En face de Paul Domanet, le missionnaire conserva sa nature modeste et prévenante. Il sut parler à Paul de ses affaires et il conta, non sans esprit, divers épisodes de ses voyages.

Bien qu’il ne se mît pas en avant, on dut se rendre compte de l’abnégation qu’il lui fallait, du dévouement et de l’héroïsme qu’il devait déployer à chacun des jours de sa vie d’apostolat.

Paul Domanet se trouvait forcé de l’admirer.
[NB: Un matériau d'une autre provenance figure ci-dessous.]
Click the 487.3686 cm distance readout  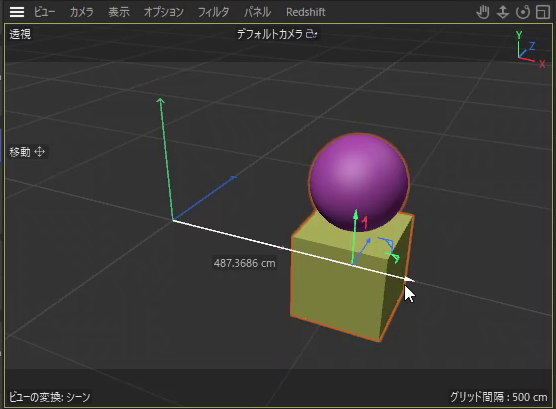point(244,263)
Cependant son sens pratique lui fit s’écrier un soir :

— Quelle perte d’intelligence et de temps, que d’évangéliser des sauvages ! Vous auriez réussi admirablement dans les affaires. Si vous aviez été mon collaborateur, vous seriez comme moi, plusieurs fois millionnaire.

— Mon cher beau-frère, répliqua paisiblement le missionnaire, il y a deux genres d’affaires, celles de l’âme et celles du corps. À vous, Dieu a dévolu la science des dernières. Vous transformez en or tout ce qui est susceptible d’y être transformé. Par vous, les échanges se font, l’industrie prospère et le commerce prend de l’essor. Le confort s’accroît, la civilisation se raffine, le progrès bondit.

— Bien parlé… interrompit Paul.

— À moi, poursuivit le missionnaire, le Seigneur a donné la tâche de développer les sentiments chrétiens, de semer la parole de justice, de prêcher l’humilité et le dédain des richesses, afin que dans votre confort gagné de haute lutte, vous ne fussiez pas la proie des envieux. Nous essayons de tout notre pouvoir, de modérer les appétits, afin que les laborieux comme vous, puissent jouir en paix de ce qu’ils ont amassé. Nous tentons de réveiller les bons sentiments pour que les méchants deviennent humains.

— C’est une charge écrasante, murmura Domanet.